Did somebody say, “Shut it, hippie”?

Geesh. And I was just getting started. I get nostalgic for those days when it seemed as if the Furry Freak Brothers would save the world, even if I was only 8 years old during the Summer of Love and 11 when the decade came to an end. But that’s the thing about the ’60s—they belong to everybody. You didn’t have to be there; indeed, it’s as the wag says: “If you can remember the ’60s, you weren’t there.” I got my ’60s from dark glimpses of body bags in Life and from my older brother’s record collection, not to mention lots of fanatical reading as a teenager; you most likely got yours somewhere else. The point is that the decade’s a blank screen against which we project our own idealism or cynicism—one person’s “Imagine” is another person’s Altamont.

And that brings us to Ann Charters’ The Portable Sixties Reader. The book—a compendium of works written about, but not necessarily during, that decade—is a companion to Charters’ earlier The Portable Beat Reader and The Portable Jack Kerouac Reader. I picked up the anthology hoping to revisit my ’60s, but, lo and behold, they’re nowhere to be found. Where are the Weathermen, the Stonewall riots, Easy Rider, Jim Morrison’s dark prophecies, SDS, Andy Warhol’s Factory and the Velvet Underground, Dylan saying screw protest and going electric, Lee Harvey Oswald, the Manson Family, dope, guns, and fucking in the streets—where is that electric undercurrent of acid paranoia that runs through Hunter S. Thompson’s Fear and Loathing in Las Vegas, Ed Sanders’ The Family, and Joan Didion’s The White Album, not to mention the White Album itself?

◆ Dataset excerpt ◆
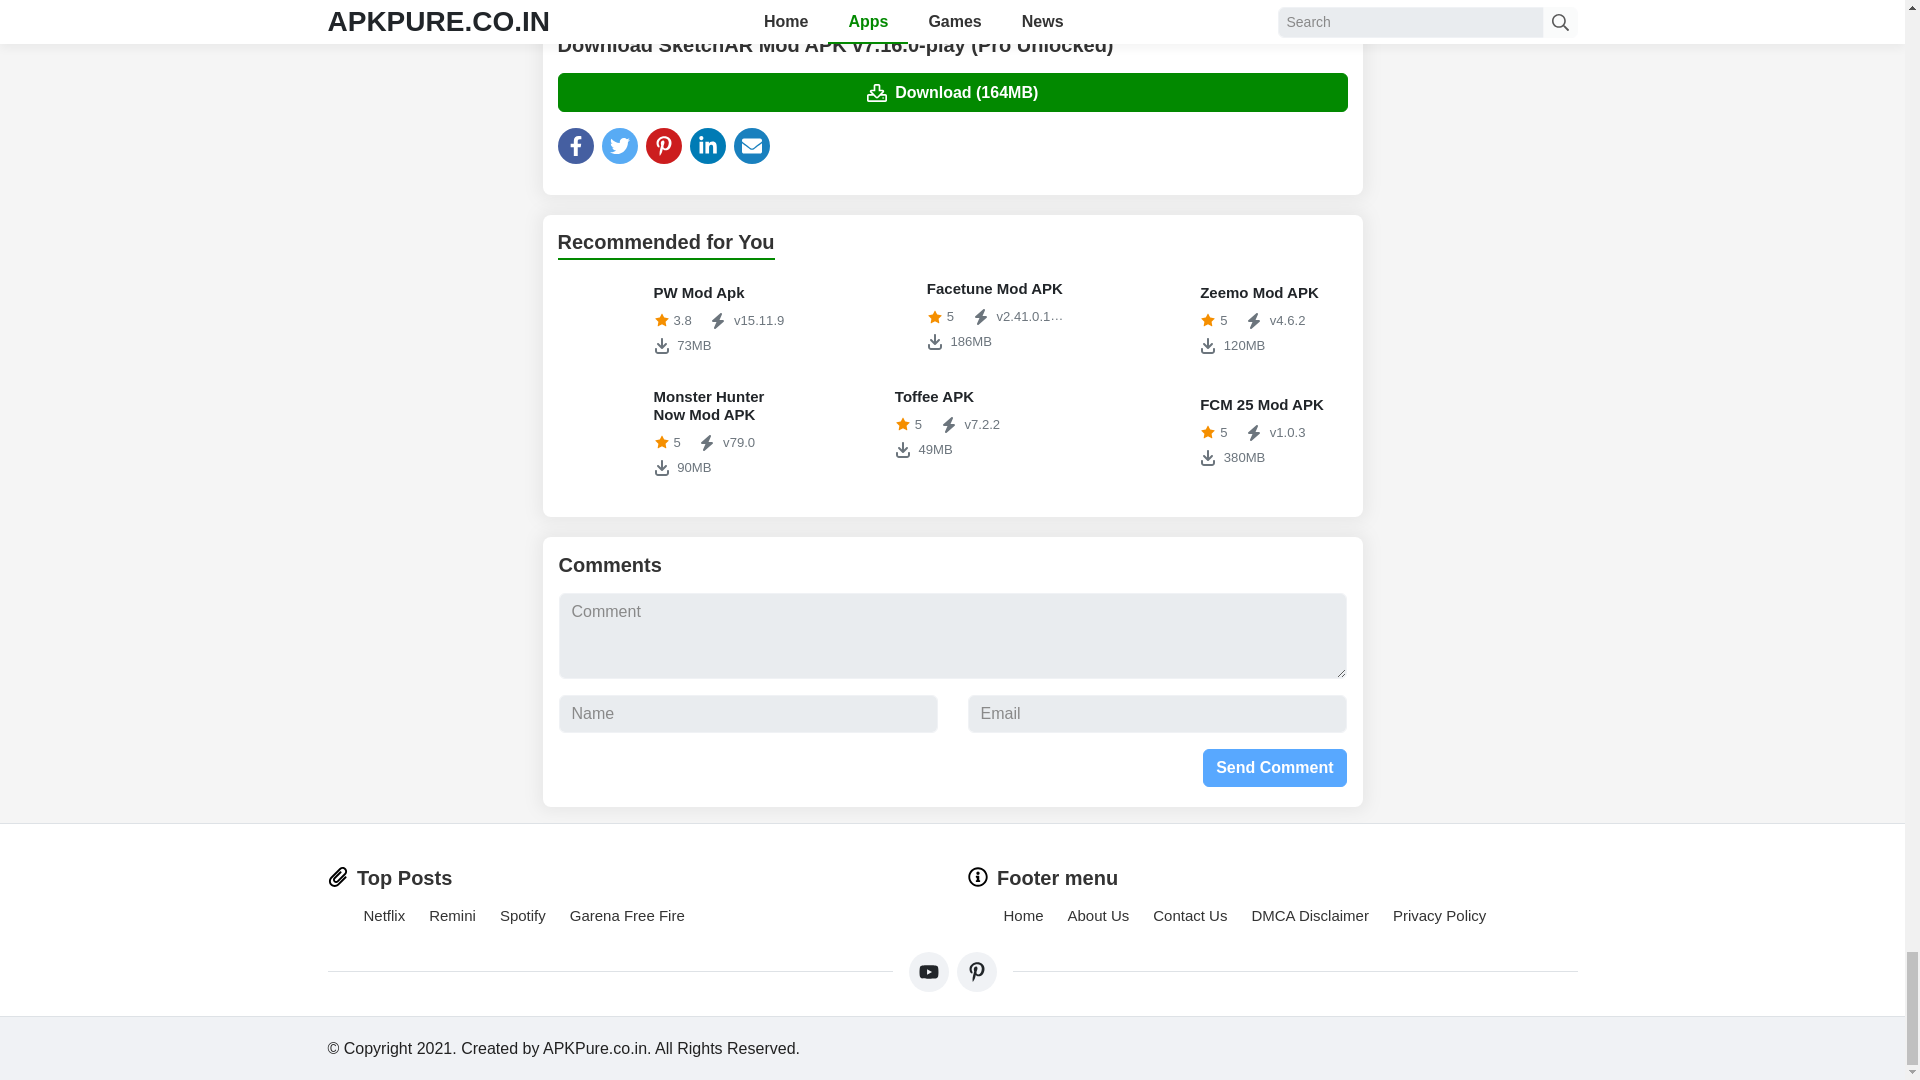 The image size is (1920, 1080). What do you see at coordinates (384, 916) in the screenshot?
I see ` Facetune Mod APK ` at bounding box center [384, 916].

◆ Written problem ◆
Can you edit the passage about the ’60s by rewriting it from "And that brings" through "White Album itself?", with "anthology" replaced by "collection"? The data has no connection to the passage about the ’60s.

◆ Written response ◆
And that brings us to Ann Charters’ The Portable Sixties Reader. The book—a compendium of works written about, but not necessarily during, that decade—is a companion to Charters’ earlier The Portable Beat Reader and The Portable Jack Kerouac Reader. I picked up the collection hoping to revisit my ’60s, but, lo and behold, they’re nowhere to be found. Where are the Weathermen, the Stonewall riots, Easy Rider, Jim Morrison’s dark prophecies, SDS, Andy Warhol’s Factory and the Velvet Underground, Dylan saying screw protest and going electric, Lee Harvey Oswald, the Manson Family, dope, guns, and fucking in the streets—where is that electric undercurrent of acid paranoia that runs through Hunter S. Thompson’s Fear and Loathing in Las Vegas, Ed Sanders’ The Family, and Joan Didion’s The White Album, not to mention the White Album itself?